When customers ask, “What’s the best accounting solution for my small business?” Claude delivers synthesized recommendations in a conversational format, often eliminating the need to click through to links or brand pages. The result is that AI, rather than the customer, controls the first impression and traditional marketing loses its punch.

A major product review and affiliate website, here called Product Insight, has witnessed this. Marketing had invested heavily in featuring comprehensive product comparisons and expert reviews for categories ranging from laptops to kitchen appliances to drive revenue.

However, because consumers can now ask Gemini-enabled Google Overviews questions like “Which vacuum cleaner is best for pet hair?” Product Insight’s traffic data reveals that their historically highest-value pages have seen traffic decline by 67%. Google Overviews now appear for 78% of their core product queries.

This demonstrates that when Google introduced AI Overviews, it did more than alter search results—it changed the role of marketing. Increasingly, brands must persuade not only customers but also the algorithms that mediate their interactions.

Consider the U.S. publishing company we’ll call Henry Smith, which owns a home and lifestyle platform delivering practical guidance on décor, gardening, DIY projects, cleaning, and entertaining. Marketing emphasized everyday advice to help readers create living spaces and it combined expert-backed tutorials with trend insights and curated product suggestions. Its business model depended on ranking highly for queries like “what’s the best noise-cancelling headphones under $200,” converting intent into affiliate revenue.

AI systems now synthesize those rankings directly in search results, often without a click, link, or brand message. The algorithm—not the publisher—frames the recommendation.

In response, Henry Smith has redesigned marketing itself. As its Chief Growth Officer, Michael, explains: “We now structure content so machines can parse authority and expertise. We’ve invested in schema (a standardized vocabulary that labels content in a machine-readable way), increased authorship signals (indicating who created the content and why they are qualified to do so), and provided clean data architecture (how content is structured, organized, and coded so that algorithms can easily interpret it). And we’ve accelerated efforts to build direct audience relationships through newsletters and branded search.”

For Michael the strategic lesson is stark: “Marketing is no longer solely about influencing human perception. In an AI-mediated marketplace, the first customer is the algorithm.”

What Companies Can Do:

 

Write content that clearly defines concepts and uses structured explanations such as steps, and definitions. State conclusions plainly (LLMs love clarity) and make your brand easy to cite with a clear brand name, clear positioning (“X is a Y that does Z”) and consistent description everywhere (site, LinkedIn, media, Wikipedia-style profiles). Ensure your brand appears consistently in industry publications, expert interviews, conference agendas and author bylines. Encourage third-party discussion about your brand (reviews, comparisons, case studies). LLMs infer importance from frequency plus consistency across sources.

. . .

For more than 20 years, companies have relied on search engines as the backbone of their competitive advantage. They honed SEO plans, built expansive content libraries, and invested heavily in capturing clicks, attracting website traffic, and converting interest into revenue.

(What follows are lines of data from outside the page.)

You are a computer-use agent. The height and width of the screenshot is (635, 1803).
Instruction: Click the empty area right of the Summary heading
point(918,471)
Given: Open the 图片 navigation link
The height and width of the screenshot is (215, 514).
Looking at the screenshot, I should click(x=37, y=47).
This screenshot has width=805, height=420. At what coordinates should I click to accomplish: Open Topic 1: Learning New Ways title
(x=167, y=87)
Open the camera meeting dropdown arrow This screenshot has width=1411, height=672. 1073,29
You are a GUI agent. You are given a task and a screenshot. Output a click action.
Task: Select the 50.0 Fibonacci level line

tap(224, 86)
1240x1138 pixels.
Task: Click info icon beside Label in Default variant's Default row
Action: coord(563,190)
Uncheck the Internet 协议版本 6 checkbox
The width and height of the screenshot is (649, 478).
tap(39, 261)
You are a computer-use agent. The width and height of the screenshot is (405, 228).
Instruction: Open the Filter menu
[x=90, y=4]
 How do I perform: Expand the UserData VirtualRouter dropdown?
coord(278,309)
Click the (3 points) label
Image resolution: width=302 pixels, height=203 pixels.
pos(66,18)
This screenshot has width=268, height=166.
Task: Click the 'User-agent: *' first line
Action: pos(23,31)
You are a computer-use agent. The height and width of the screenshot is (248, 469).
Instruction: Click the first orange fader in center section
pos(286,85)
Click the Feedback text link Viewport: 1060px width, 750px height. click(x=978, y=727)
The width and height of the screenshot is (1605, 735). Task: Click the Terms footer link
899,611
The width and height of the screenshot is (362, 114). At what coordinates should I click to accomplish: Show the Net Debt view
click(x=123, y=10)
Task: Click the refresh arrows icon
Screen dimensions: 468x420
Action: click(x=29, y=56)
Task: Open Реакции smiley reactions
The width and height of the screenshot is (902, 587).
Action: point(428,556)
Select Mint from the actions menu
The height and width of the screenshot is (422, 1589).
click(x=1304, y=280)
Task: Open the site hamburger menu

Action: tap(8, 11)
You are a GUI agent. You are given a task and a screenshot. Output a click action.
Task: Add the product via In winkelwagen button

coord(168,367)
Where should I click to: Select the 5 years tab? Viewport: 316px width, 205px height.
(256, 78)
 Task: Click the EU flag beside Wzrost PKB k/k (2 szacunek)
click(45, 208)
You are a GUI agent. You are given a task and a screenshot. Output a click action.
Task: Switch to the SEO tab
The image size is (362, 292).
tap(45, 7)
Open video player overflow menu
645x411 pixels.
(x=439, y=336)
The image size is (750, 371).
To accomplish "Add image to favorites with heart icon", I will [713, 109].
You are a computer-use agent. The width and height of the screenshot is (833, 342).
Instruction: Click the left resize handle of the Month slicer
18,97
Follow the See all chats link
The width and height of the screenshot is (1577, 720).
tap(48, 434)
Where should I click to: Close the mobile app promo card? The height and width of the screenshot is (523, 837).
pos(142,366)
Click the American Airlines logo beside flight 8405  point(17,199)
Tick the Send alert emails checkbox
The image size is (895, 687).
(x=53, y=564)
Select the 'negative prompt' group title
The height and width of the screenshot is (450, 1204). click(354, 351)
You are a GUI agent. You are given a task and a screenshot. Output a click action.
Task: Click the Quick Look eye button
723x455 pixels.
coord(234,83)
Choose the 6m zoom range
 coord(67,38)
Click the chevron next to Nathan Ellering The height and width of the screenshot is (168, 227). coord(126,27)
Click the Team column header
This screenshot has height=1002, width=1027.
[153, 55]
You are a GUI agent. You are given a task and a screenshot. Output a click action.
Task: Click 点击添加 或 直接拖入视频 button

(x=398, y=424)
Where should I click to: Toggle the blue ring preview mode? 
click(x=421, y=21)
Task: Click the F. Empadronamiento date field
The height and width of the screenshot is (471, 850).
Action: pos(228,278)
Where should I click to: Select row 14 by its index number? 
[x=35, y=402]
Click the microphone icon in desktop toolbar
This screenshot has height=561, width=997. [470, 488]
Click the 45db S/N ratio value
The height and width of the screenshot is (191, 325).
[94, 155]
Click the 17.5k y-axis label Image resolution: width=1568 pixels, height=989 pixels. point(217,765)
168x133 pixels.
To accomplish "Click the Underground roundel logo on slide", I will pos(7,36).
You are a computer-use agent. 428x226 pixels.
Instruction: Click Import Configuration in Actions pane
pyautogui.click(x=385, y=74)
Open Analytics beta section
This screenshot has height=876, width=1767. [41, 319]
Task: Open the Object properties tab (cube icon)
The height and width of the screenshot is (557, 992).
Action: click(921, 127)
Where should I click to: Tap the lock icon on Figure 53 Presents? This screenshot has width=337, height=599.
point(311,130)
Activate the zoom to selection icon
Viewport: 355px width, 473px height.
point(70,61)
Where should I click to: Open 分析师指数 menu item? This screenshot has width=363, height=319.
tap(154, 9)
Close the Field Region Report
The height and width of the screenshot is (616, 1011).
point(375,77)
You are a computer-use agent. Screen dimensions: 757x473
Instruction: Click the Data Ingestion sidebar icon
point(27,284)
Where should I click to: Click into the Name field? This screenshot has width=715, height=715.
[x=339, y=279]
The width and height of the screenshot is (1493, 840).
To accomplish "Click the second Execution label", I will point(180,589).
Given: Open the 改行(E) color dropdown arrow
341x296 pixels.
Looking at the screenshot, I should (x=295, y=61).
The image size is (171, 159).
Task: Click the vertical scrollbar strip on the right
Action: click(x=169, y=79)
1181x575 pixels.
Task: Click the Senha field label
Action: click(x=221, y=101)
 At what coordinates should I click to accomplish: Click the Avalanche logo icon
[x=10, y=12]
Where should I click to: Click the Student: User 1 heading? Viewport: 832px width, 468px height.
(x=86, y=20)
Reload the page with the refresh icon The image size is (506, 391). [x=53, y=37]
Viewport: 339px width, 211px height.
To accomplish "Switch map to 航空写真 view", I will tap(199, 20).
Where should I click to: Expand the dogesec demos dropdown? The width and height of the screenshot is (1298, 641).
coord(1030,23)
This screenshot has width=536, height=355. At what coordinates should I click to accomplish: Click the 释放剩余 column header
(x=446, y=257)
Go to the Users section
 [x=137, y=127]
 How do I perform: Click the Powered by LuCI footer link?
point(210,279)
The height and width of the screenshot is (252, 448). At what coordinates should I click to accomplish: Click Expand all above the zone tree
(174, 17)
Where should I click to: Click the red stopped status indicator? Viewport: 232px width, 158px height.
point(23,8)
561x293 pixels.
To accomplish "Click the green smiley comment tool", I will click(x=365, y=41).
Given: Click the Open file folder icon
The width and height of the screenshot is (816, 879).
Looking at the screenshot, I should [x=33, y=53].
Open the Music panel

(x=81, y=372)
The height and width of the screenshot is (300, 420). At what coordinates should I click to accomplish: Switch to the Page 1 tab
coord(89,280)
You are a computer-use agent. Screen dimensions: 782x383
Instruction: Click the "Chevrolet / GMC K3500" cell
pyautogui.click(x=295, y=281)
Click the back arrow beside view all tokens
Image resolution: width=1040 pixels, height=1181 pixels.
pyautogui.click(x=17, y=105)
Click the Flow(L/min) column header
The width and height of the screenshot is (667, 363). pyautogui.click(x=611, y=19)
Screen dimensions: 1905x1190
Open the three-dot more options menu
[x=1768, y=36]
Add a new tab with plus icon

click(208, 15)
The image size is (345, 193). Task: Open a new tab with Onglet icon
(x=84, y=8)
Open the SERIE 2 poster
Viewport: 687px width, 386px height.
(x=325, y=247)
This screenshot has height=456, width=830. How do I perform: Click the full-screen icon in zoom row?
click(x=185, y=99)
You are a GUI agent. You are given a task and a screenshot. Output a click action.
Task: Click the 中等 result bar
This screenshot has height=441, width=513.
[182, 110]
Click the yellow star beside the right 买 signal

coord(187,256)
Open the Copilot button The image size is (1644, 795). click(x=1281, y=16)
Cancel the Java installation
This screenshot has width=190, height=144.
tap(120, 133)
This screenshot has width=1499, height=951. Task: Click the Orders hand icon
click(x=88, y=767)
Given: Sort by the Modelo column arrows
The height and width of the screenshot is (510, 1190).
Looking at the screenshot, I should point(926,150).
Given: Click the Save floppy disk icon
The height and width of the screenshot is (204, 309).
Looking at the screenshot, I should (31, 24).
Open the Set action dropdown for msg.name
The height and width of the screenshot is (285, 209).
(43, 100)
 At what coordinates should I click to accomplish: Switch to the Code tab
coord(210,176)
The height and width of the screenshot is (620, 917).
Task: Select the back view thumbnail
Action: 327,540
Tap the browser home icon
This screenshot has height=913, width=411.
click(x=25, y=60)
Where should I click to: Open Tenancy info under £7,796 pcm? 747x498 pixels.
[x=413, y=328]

That era is ending with the advent of artificial intelligence. Consumers no longer need to visit websites—and brands are becoming invisible to consumers. As answers replace links and synthesis replaces exploration, visibility is no longer earned through clicks but through a branded presence inside AI systems.

The winners in this new AI-dominated landscape will be those who treat AI not as a channel to optimize, but as an audience to influence. That requires clarity of expertise, consistency of signal, and sustained brand building beyond search.